The expiration of this ban, and the flow of such weapons to American streets, target ranges, private collections, and militia groups, is likely to marginally change the crime rates in American cities and its rural retreats. That is so, because the people in this country who think they need a gun to defend themselves or commit a crime already have at last one. The odds are that such people have several, given that there are an estimated 40 million shotguns in the United States. Hardly a small town is without its gun shop. Any census of handguns has been moving upward daily since the right to own and to carry one was recognized a few years ago.
 
Thus, hardly a ripple in violence in the United States will result from the expiration of the ban. The real problem will be seepage into the developing world. Right now US weapons exports are regulated, but the flow through official channels to other governments makes the US the largest world exporter. Leakage from that flow is already out of control. The ban on assault weapons at home has limited private outflows to foreign enthusiasts, terrorist groups, and mercenaries. But, once the ban expires, manufacturers can sell assault weapons to private American citizens, no questions asked. American citizens can buy such weapons in any number over a period of time without causing comment from gun dealers who are happy to have the business.
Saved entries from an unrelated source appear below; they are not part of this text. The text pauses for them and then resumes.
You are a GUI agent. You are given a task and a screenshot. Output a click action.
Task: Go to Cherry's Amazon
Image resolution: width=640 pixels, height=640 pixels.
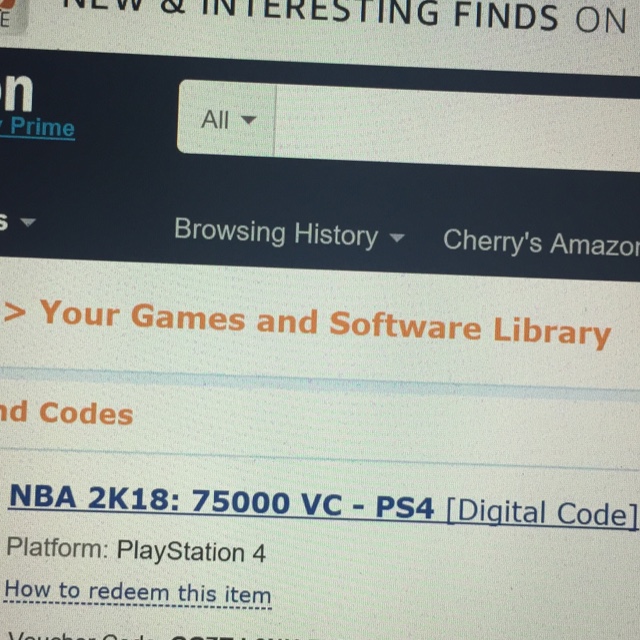[x=541, y=243]
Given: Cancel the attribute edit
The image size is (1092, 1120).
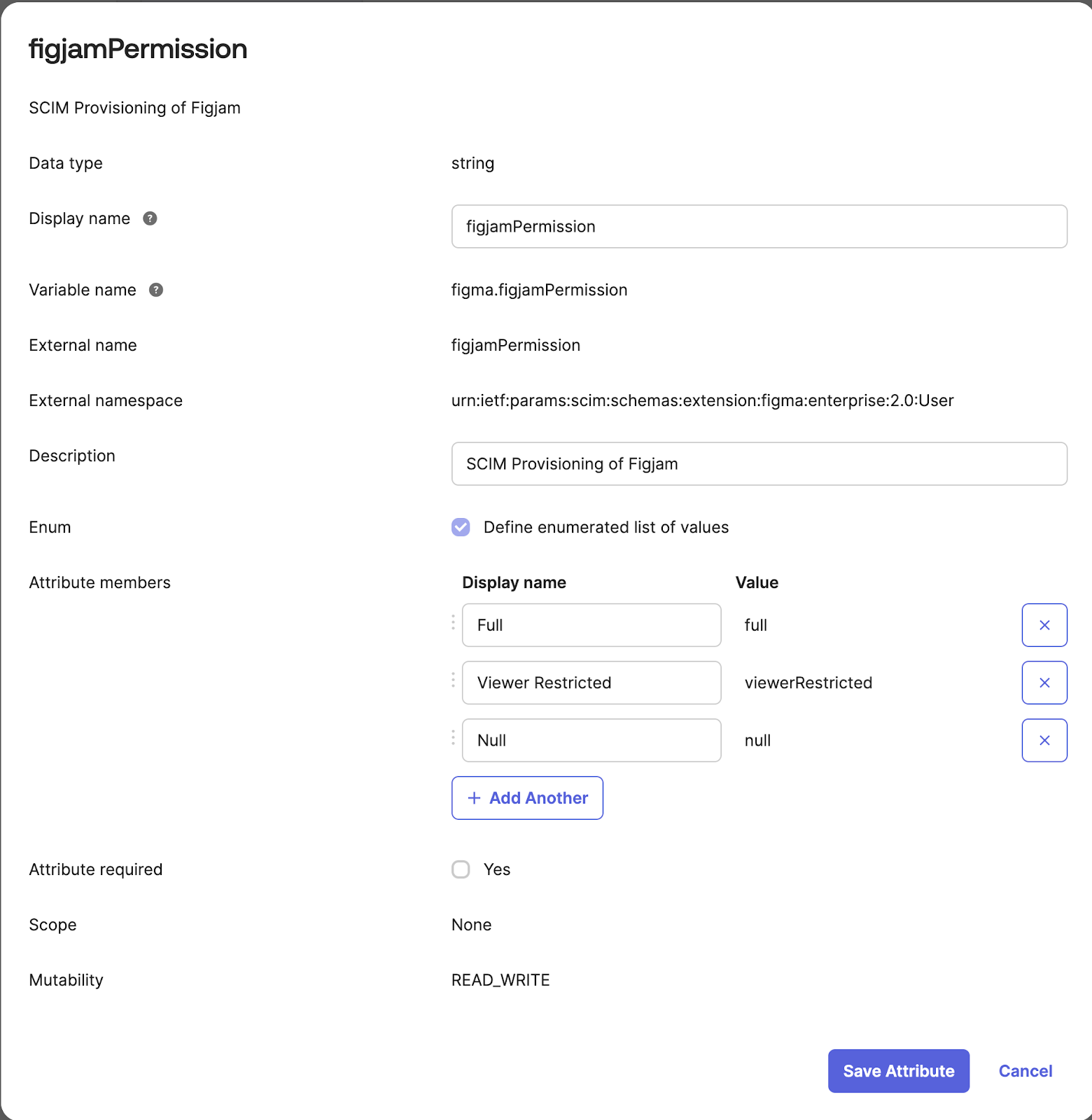Looking at the screenshot, I should pyautogui.click(x=1025, y=1071).
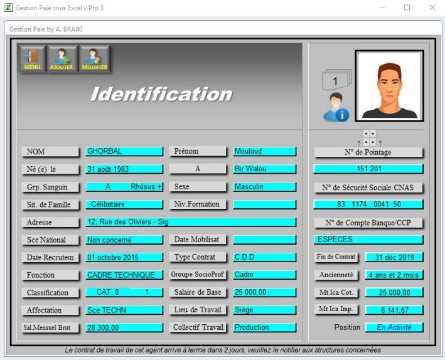Open the Ajouter employee icon
The image size is (445, 360).
[x=62, y=59]
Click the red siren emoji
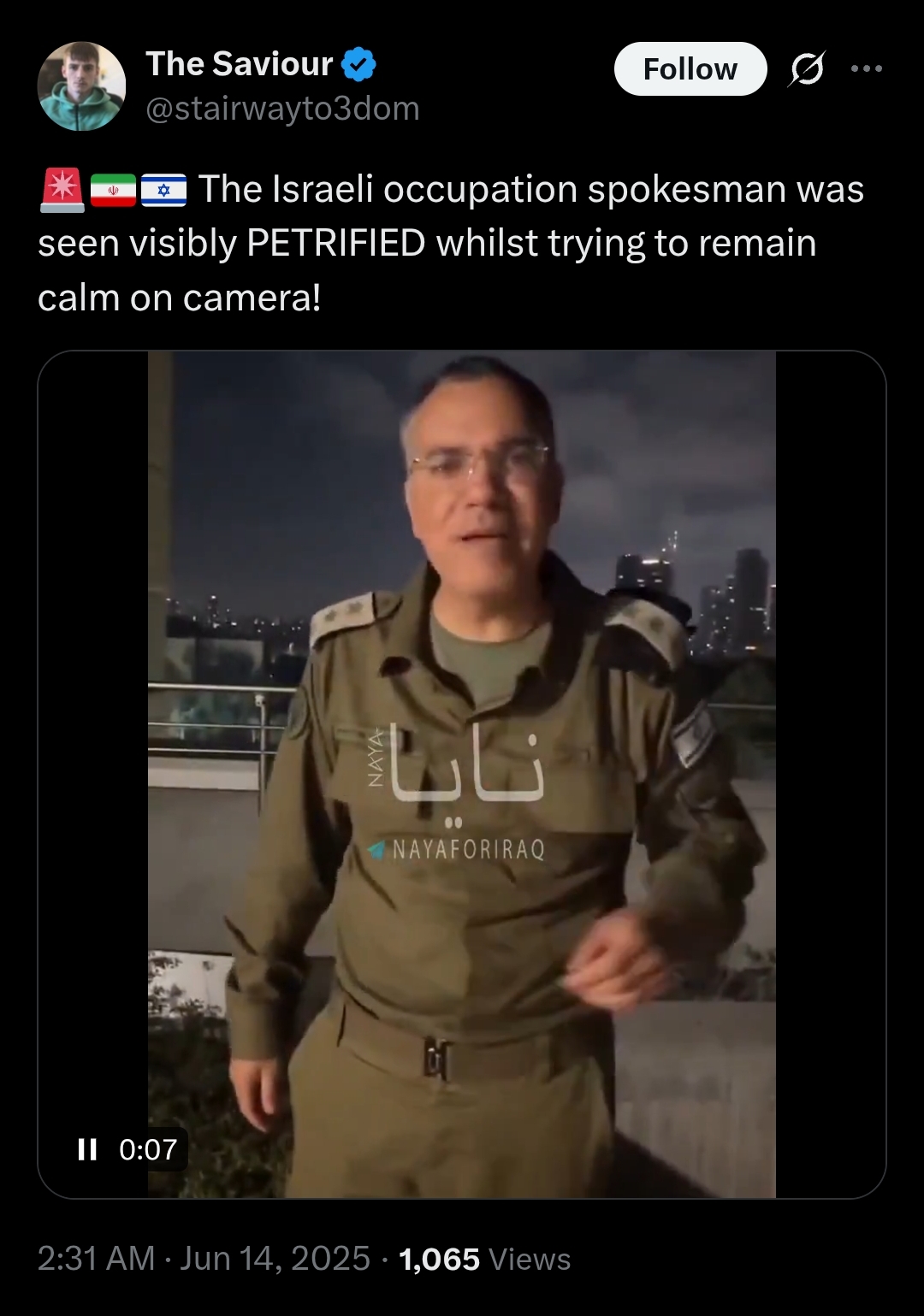The width and height of the screenshot is (924, 1316). 62,190
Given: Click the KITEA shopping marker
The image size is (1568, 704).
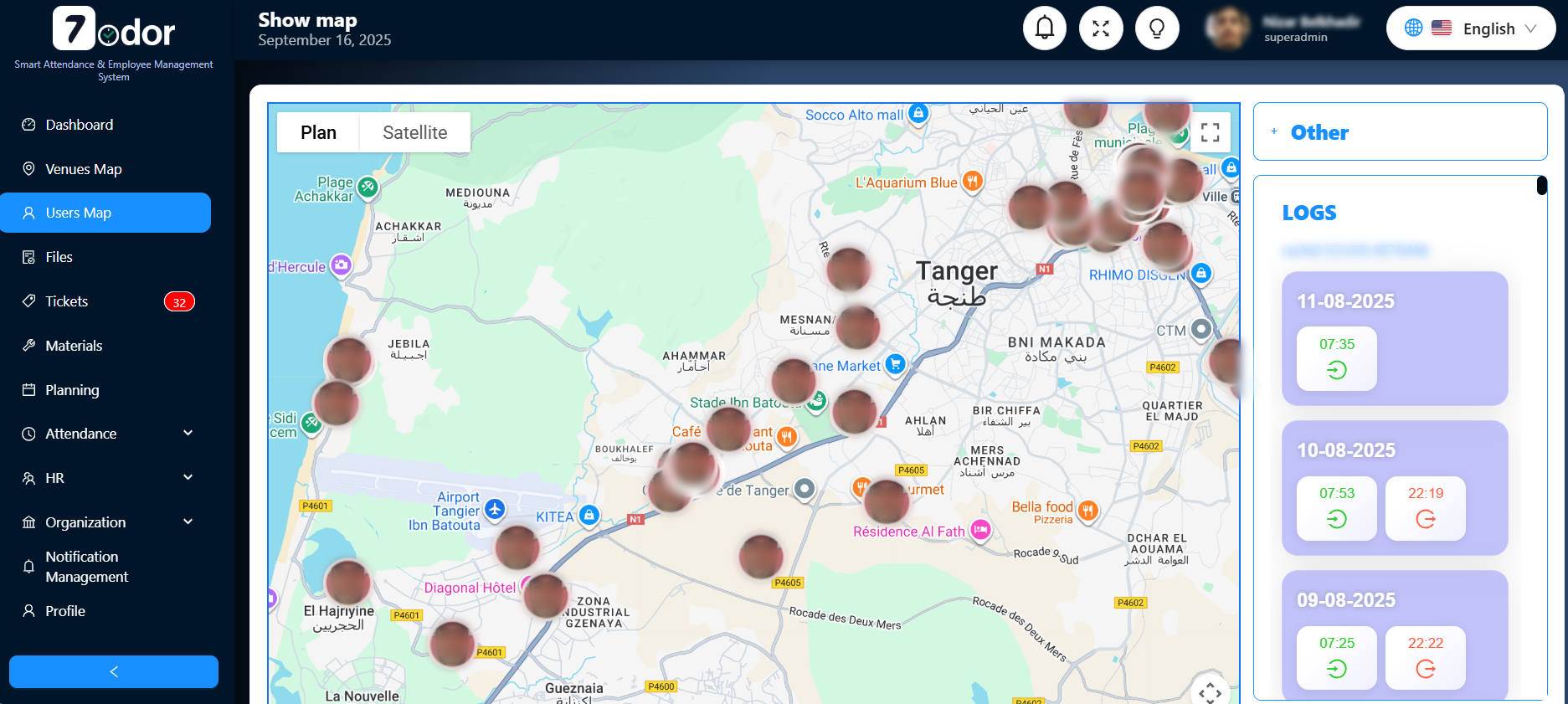Looking at the screenshot, I should click(589, 516).
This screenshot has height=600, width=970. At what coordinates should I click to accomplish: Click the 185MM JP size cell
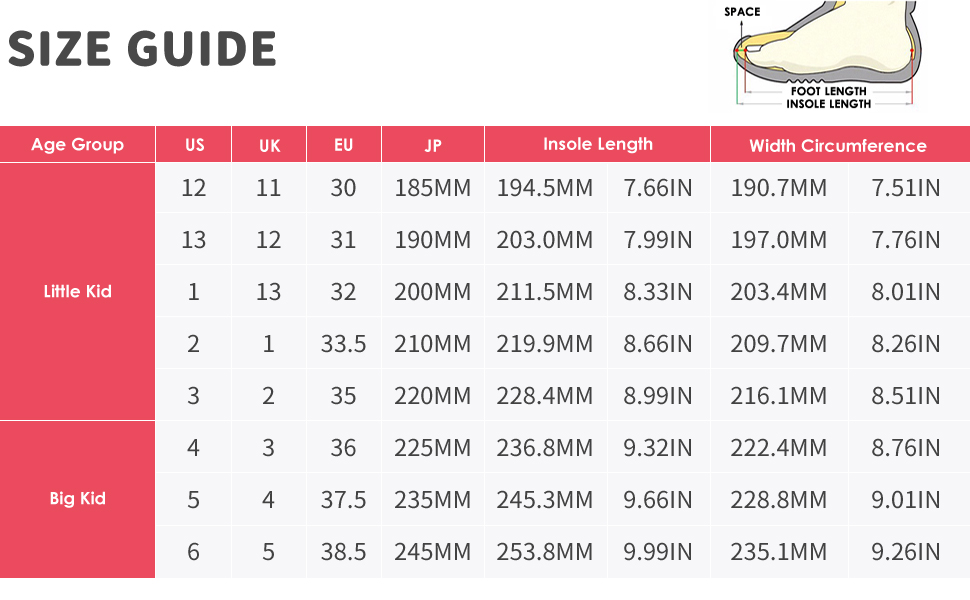pyautogui.click(x=433, y=188)
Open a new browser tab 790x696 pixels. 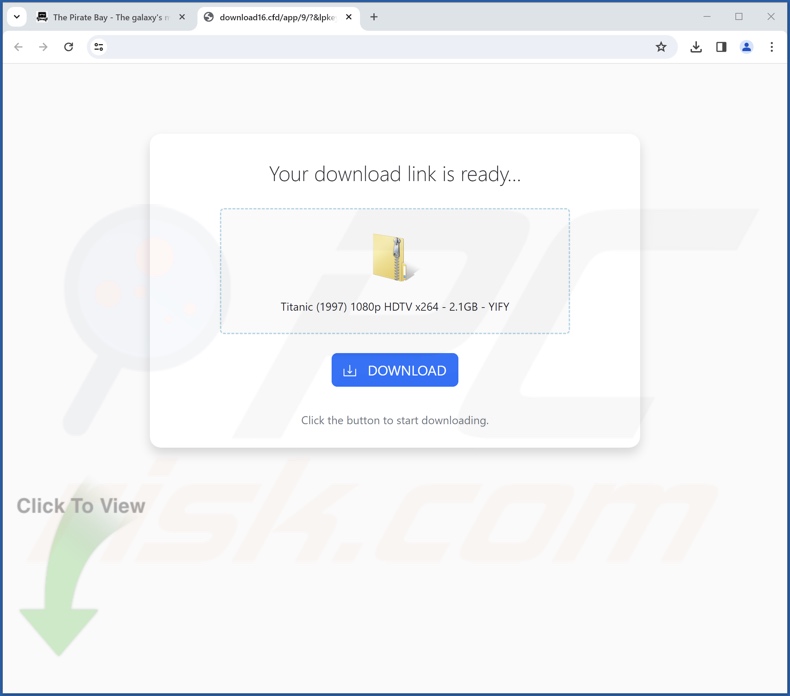[374, 17]
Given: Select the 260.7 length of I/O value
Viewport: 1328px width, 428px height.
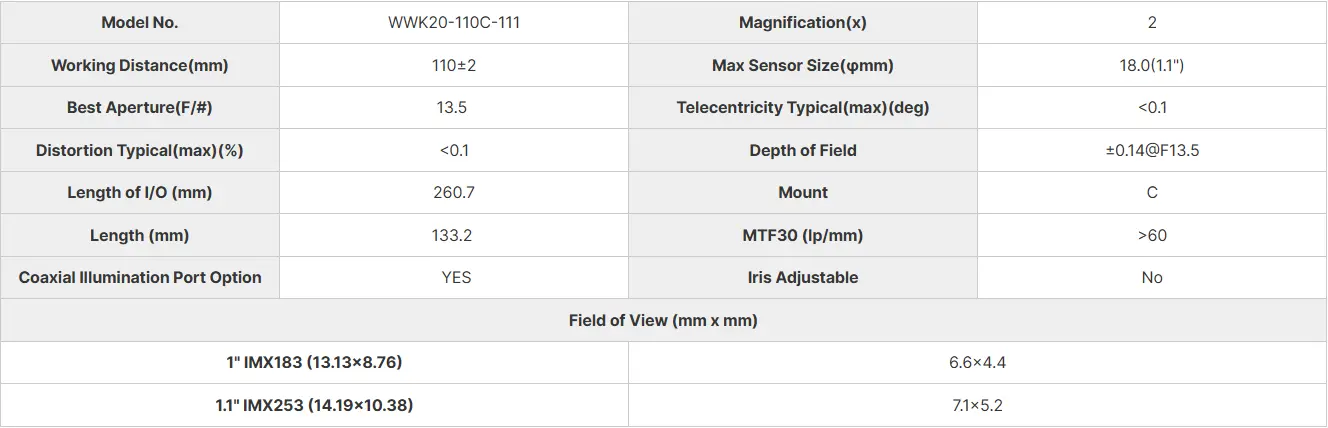Looking at the screenshot, I should click(x=454, y=193).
Manufacturers are reportedly already gearing up to meet this demand.
 
As rapidly as demand and an underground distribution system to meet it can respond, the market for assault weapons by groups in at least fifty countries will quietly be augmented by purchases through private channels. The illicit pool of small arms in the world is already hair-raising, but the demand is insatiable.
 
Look at the Sudan, immediately at genocide of more than half a million people. Look at West Africa and the bloody insurgencies in a dozen countries. Look at Central Africa and the tumult in the Congo. With hundreds of thousands of people killed and many more maimed or injured, be aware that the preferred weapons of this massive human destruction were portable: hand guns, hunting rifles, shotguns, and assault weapons.
 
So get ready for the bloody picnic. Pick your spot for an armed insurgency in any part of the world. Through sales of drugs, armed robbery, kidnapping, and extortion, groups will find the money to tap this new source of assault weapons. It will be a simple smuggling operation, hardly any complications. With a simple failure to press the vote button to say no to the expiration of this ban, the Congress of the United States will have legally put on the market an inexhaustible supply of the most common weapons of mass destruction on the planet.
 
If you object to this, call your Congressman and Senator and say so, now.
 
The writer is a retired Senior Foreign Service Officer of the US Department of State.